YOUR GOAL
In the entries below, find each line that contains the string "above" and copy those lines. Case counts.

A run of entries:
----

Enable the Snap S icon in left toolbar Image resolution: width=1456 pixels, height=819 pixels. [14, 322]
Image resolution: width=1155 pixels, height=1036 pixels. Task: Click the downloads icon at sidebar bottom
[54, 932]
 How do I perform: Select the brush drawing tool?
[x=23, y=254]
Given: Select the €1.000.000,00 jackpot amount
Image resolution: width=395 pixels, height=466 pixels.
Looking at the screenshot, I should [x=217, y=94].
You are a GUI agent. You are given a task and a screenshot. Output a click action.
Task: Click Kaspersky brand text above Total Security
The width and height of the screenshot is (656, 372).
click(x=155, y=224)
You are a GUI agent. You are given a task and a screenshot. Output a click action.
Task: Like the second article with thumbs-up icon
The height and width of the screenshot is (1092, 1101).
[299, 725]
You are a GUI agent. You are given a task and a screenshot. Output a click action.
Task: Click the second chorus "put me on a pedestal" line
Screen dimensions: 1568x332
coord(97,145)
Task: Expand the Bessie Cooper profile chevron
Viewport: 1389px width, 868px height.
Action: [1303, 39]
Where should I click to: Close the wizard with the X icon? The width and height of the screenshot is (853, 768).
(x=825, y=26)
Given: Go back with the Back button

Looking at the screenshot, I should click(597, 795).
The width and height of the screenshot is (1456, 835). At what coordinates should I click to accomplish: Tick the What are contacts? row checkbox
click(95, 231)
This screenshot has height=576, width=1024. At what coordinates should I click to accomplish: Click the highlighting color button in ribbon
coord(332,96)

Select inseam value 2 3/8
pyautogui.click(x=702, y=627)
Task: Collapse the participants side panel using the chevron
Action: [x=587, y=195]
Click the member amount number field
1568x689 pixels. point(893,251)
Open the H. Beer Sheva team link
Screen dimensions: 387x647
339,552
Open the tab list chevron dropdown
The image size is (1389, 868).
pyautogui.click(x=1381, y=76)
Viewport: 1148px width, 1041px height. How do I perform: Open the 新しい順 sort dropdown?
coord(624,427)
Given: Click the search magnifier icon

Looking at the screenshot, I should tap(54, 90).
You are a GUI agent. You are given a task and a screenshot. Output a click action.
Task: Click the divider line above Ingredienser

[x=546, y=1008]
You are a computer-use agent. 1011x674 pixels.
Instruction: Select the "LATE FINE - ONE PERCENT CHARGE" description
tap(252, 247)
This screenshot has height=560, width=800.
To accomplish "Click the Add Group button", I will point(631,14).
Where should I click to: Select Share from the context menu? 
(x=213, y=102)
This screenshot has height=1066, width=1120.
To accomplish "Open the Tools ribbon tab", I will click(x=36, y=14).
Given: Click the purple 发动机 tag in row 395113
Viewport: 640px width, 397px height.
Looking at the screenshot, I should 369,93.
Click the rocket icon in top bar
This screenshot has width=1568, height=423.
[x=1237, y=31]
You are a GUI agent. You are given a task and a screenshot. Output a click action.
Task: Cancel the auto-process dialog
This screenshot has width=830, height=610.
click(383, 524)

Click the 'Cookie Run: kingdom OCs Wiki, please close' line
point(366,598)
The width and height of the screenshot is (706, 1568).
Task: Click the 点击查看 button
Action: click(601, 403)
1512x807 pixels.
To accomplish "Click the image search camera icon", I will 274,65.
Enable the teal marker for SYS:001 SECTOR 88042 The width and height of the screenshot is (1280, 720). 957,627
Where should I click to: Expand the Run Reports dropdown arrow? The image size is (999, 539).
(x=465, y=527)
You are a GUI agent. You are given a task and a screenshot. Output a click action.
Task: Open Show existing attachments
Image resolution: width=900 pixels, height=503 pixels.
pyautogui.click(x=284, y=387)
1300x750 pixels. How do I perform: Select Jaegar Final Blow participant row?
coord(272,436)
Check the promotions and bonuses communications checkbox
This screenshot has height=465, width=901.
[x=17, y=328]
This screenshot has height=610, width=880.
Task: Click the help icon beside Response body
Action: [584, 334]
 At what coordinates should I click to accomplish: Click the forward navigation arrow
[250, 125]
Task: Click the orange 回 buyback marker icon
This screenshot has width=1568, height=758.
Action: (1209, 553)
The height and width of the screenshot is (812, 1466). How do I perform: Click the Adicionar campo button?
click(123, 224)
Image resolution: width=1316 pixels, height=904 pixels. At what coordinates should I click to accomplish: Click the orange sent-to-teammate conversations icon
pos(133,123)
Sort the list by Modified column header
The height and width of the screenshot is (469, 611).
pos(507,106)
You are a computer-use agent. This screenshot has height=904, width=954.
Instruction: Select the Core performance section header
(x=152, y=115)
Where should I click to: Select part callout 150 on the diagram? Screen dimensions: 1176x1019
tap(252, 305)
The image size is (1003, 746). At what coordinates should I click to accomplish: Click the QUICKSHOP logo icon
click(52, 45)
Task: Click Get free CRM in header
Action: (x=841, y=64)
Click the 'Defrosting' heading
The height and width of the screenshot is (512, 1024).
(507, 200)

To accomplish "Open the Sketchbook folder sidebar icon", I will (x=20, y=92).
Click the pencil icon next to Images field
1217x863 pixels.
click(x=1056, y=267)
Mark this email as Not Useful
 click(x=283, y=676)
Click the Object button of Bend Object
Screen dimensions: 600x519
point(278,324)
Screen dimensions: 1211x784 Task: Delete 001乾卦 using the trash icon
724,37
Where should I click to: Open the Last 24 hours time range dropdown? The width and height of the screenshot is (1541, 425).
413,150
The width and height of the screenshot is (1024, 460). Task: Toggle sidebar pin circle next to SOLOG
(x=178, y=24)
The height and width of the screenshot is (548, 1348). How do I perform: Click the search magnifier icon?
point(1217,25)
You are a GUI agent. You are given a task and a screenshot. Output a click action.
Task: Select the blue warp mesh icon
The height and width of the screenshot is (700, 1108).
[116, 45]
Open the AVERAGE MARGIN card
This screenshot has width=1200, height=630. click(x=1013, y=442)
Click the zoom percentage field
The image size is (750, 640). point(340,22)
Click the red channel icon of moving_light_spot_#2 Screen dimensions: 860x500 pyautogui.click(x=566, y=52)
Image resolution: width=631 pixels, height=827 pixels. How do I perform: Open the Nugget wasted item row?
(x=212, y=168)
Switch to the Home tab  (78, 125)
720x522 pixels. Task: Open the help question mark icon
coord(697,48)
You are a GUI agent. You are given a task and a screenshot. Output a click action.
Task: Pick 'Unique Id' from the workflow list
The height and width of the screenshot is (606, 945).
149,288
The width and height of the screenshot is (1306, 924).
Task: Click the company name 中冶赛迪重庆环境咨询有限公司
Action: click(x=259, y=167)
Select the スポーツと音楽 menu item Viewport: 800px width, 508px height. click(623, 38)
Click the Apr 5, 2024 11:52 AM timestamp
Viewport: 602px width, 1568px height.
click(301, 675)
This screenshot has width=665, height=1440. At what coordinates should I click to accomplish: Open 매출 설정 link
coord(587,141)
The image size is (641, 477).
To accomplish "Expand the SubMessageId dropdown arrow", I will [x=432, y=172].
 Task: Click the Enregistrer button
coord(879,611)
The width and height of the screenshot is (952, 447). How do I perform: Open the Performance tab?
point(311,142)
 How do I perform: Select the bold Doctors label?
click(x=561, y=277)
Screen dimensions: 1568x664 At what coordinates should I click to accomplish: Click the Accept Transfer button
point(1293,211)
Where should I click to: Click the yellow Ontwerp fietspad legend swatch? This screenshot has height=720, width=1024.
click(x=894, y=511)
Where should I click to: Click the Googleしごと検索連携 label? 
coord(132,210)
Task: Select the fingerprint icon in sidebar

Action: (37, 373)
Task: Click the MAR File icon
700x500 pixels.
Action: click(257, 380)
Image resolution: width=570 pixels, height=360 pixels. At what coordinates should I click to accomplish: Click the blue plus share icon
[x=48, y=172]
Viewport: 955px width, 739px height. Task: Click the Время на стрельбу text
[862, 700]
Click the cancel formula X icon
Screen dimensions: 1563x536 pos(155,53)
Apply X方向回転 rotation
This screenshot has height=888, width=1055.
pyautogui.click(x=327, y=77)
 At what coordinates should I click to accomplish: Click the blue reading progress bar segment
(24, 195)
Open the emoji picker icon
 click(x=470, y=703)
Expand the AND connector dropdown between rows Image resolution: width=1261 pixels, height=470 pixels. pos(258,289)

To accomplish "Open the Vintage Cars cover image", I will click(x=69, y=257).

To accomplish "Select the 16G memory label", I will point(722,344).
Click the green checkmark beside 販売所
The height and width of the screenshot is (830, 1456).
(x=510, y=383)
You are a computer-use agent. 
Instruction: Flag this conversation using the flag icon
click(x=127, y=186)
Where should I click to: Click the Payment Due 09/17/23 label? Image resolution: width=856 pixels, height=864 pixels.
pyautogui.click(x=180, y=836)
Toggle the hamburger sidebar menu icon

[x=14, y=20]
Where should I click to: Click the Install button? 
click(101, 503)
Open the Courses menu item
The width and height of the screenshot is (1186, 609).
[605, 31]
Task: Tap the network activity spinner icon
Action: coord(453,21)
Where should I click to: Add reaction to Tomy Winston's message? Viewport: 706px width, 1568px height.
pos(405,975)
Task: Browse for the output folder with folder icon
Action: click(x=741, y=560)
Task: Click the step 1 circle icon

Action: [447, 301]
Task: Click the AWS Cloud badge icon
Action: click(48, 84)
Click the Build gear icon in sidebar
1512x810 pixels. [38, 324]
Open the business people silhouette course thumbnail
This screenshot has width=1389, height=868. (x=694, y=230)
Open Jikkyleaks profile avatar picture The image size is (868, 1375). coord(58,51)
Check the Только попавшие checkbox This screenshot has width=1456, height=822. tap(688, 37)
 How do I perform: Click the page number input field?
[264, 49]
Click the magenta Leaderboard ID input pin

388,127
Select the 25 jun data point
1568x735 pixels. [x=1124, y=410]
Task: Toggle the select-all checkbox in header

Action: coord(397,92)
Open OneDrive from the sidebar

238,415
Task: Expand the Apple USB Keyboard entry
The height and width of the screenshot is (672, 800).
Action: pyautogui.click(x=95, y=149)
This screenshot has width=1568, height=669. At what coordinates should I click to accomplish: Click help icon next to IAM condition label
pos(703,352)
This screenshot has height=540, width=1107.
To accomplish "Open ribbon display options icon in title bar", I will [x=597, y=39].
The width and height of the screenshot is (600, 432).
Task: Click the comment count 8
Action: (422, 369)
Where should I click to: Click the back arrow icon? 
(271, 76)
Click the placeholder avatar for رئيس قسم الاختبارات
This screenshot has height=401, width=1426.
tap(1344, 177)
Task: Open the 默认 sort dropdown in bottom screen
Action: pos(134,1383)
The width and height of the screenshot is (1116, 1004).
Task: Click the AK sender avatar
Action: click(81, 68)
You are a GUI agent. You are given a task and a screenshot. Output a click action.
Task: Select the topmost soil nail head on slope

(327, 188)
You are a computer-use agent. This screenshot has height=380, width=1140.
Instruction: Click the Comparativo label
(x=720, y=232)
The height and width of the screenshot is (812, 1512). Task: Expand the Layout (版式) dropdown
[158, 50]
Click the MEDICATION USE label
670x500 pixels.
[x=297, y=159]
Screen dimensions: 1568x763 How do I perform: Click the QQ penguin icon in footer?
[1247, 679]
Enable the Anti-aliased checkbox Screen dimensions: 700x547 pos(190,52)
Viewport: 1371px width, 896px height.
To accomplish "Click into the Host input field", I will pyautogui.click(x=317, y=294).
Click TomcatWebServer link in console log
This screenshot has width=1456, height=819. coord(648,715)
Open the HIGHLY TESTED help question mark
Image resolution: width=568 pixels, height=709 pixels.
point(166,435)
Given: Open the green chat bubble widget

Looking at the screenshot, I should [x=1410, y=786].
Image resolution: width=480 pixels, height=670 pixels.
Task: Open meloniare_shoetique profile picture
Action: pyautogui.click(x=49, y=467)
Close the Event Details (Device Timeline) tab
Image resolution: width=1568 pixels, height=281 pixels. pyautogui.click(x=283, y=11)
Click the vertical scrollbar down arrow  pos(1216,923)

----

PROBLEM SOLUTION
Task: Click Kaspersky brand text above Total Security
Task: Click the divider line above Ingredienser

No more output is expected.